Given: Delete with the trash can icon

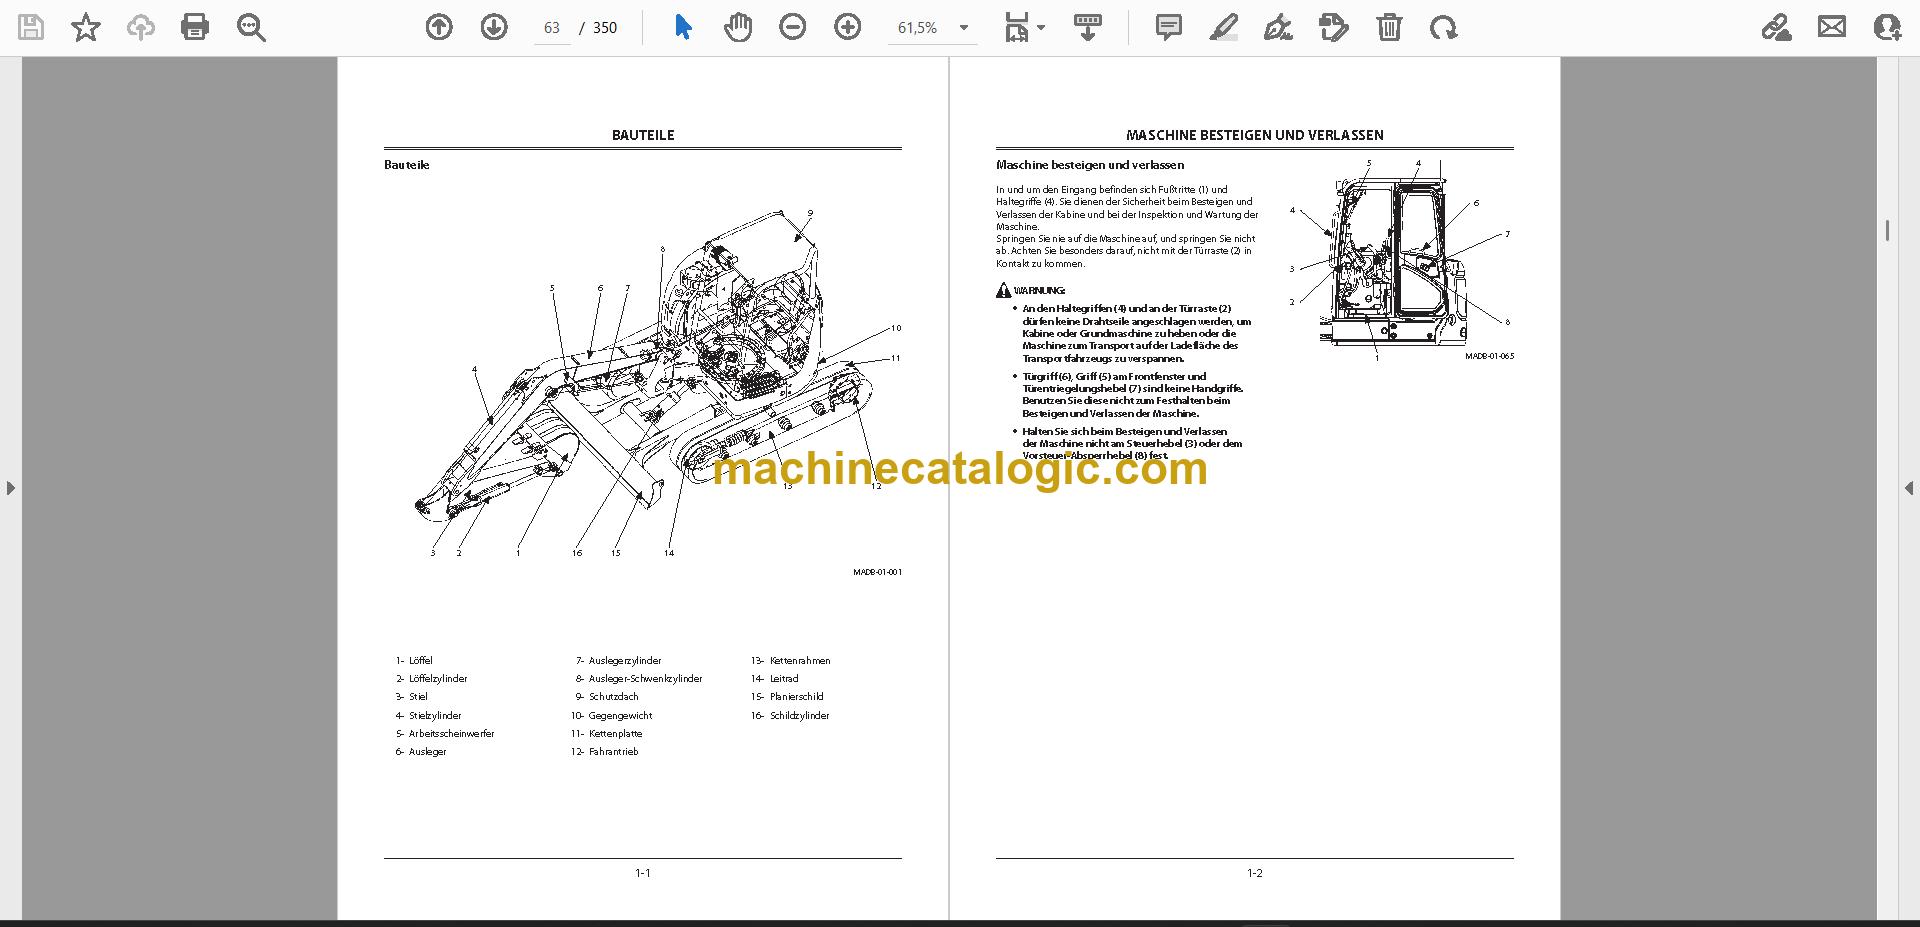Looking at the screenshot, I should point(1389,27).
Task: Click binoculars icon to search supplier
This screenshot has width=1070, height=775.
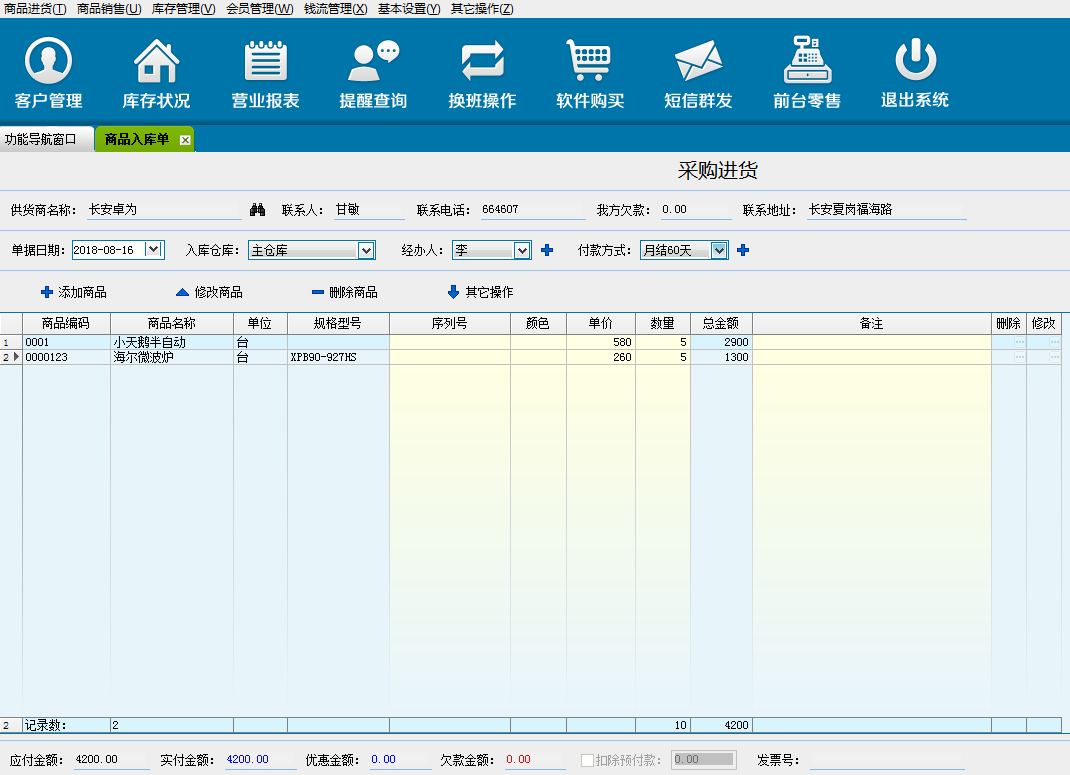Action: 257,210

...

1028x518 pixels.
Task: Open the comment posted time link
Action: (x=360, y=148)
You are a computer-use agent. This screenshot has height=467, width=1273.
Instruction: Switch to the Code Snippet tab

--

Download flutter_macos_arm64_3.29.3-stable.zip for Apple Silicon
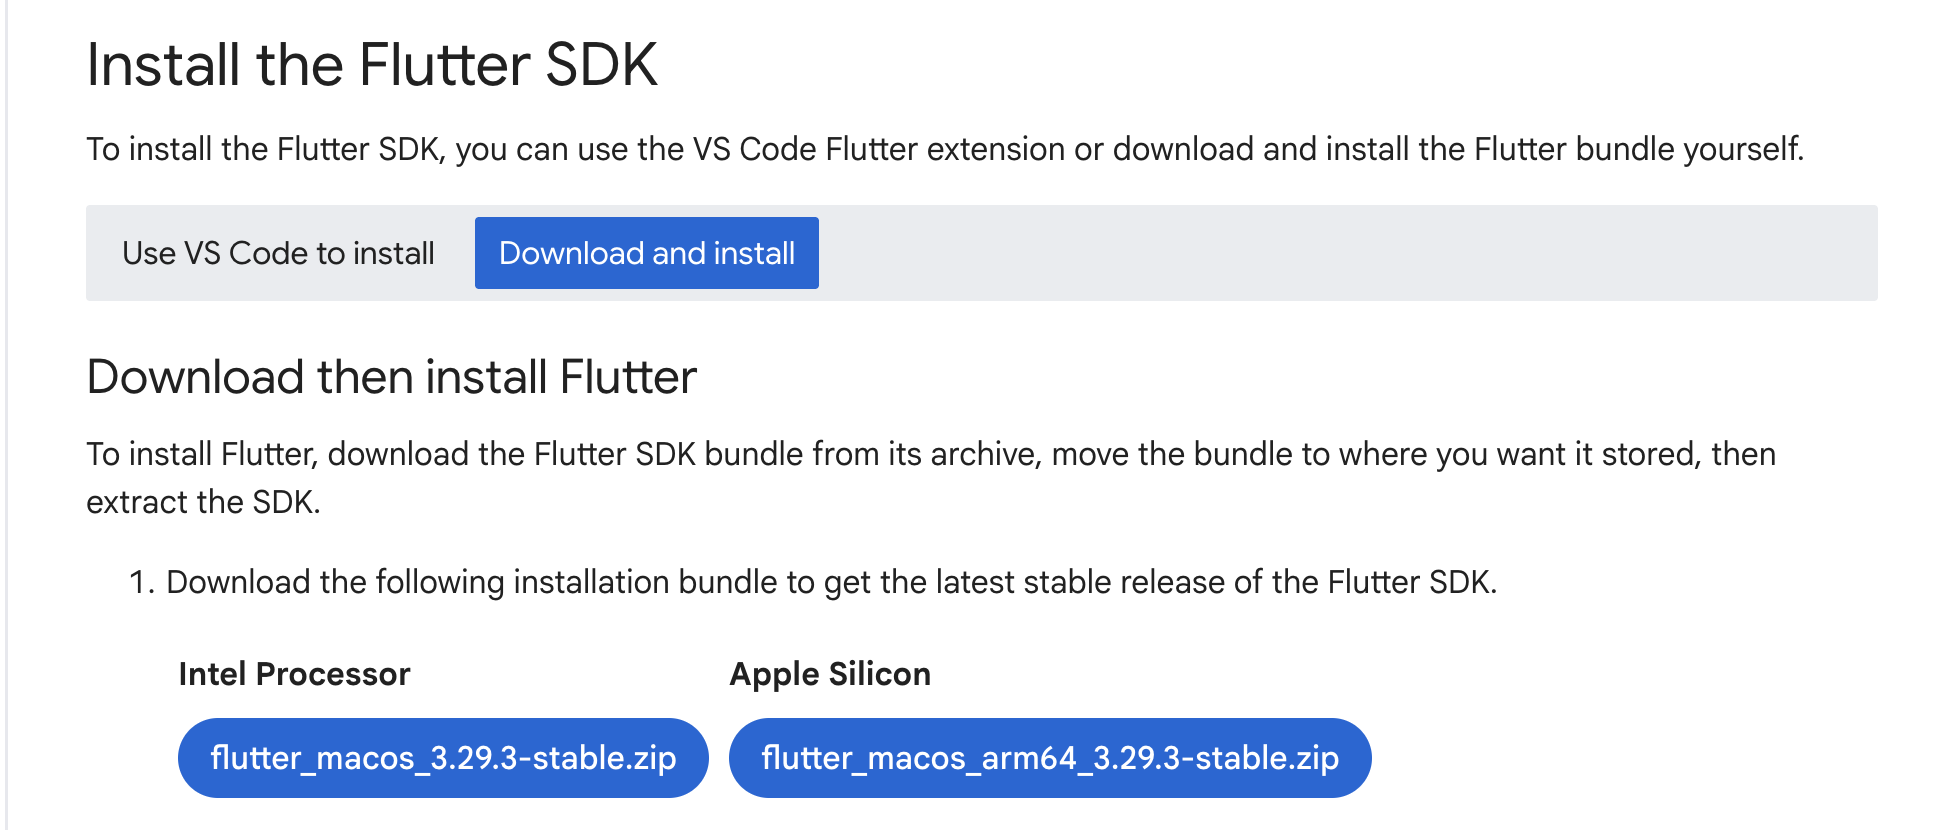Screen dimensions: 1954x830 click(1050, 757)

# WORK TASK:
Set down precisely the lines above between the line holding "You are a computer-use" and the line holding "Instruction: Switch to the Code Snippet tab", inclusive, and nothing beyond them.

# EXERCISE RESPONSE:
You are a computer-use agent. This screenshot has height=467, width=1273.
Instruction: Switch to the Code Snippet tab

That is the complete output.